The line with "The image size is (600, 902)." through the last line of the entries: give these again exactly, and only these, without any pictures.

● **Supplied material**:
▶
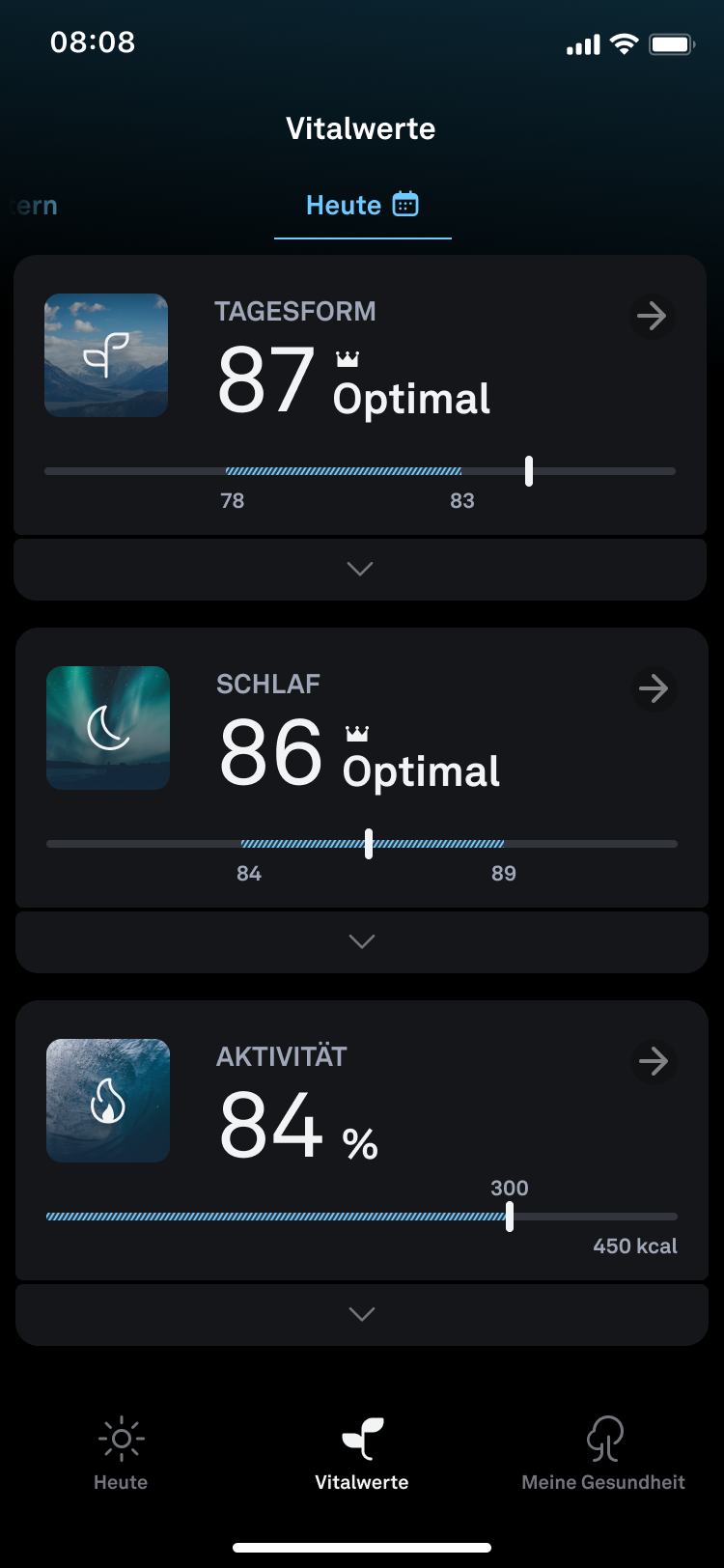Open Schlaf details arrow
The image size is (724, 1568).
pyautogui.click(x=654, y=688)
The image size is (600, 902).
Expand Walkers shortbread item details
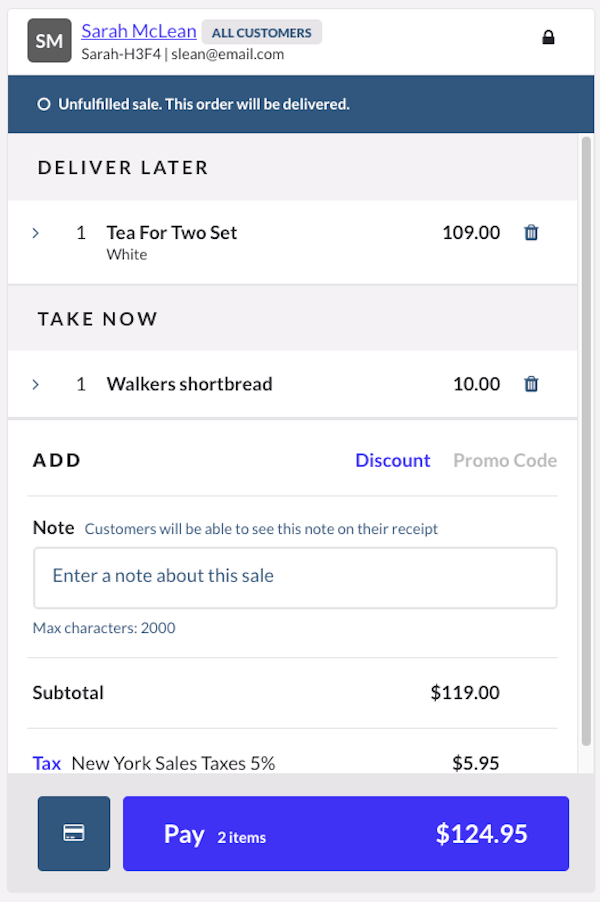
◀
● **Answer**:
The image size is (600, 902).
Expand Walkers shortbread item details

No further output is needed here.